──────── Source document ────────

Stelvio Cipriani’s score steals from his own The Great Kidnapping and gets away with it. Dissonant piano builds dread. Jazz punctuates the action. It works.
The underwater photography avoids the cheap studio tank look. When the octopus attacks using real creatures, miniatures, and rear projection, the film shines. One boat attack shot from a wide angle makes you forget you’re watching actors pretend. A point-of-view shot from below deck as the hull cracks and water explodes inward thrills.
But Shelley Winters proves problematic as Huston’s sister. She’s entitled and helpless, and spends much of the film in an inexplicably oversized sombrero. Her character never faces danger. Waste of Winters.
The film’s Italian roots show through extensive off-screen dialogue, designed for easy dubbing. Technical goofs pile up—swimmers keep sneakers on underwater, characters juggle walkie-talkies while sailing—but you forgive them because the suspense holds.
Until it doesn’t.
The third act abandons Huston, Winters, and Fonda for a sequence where Hopkins brings killer whales to fight the octopus. Instead of wide shots, we get Hopkins throwing himself around a cabin to simulate tentacle attacks. Then he gets trapped in an underwater avalanche. (How?) His whale friends rescue him.
Imagine Jaws ending with Quint’s pet dolphins attacking the shark.
Tentacles builds genuine suspense, then throws it away for an overlong finale that feels imported from a different movie. Picture Winters yanked backward into the ocean by a tentacle or Huston firing a harpoon through the creature’s eye. That would have been something.
Instead, we get whales versus octopus. Nature documentary meets Free Willy. The film promises a spectacle it never delivers.
Two stars. The first hour deserves three. The last act deserves zero.

────────

In the review of Tentacles, how many stars does the reviewer give the film overall?

──────── Supplied information ────────

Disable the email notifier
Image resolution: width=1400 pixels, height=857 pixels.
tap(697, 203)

────────
──────── Supplied information ────────

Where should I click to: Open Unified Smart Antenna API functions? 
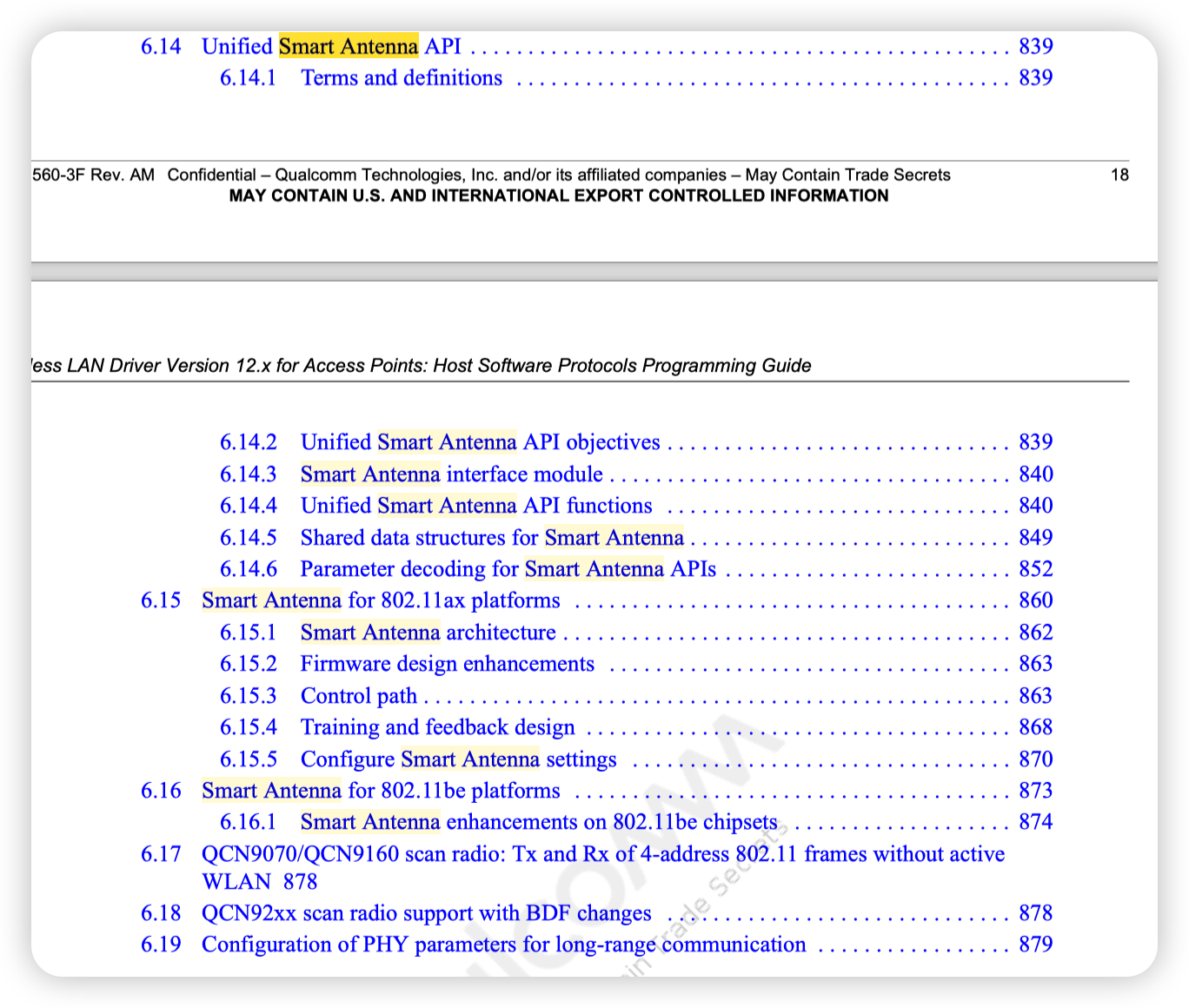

────────

Full answer
Two stars.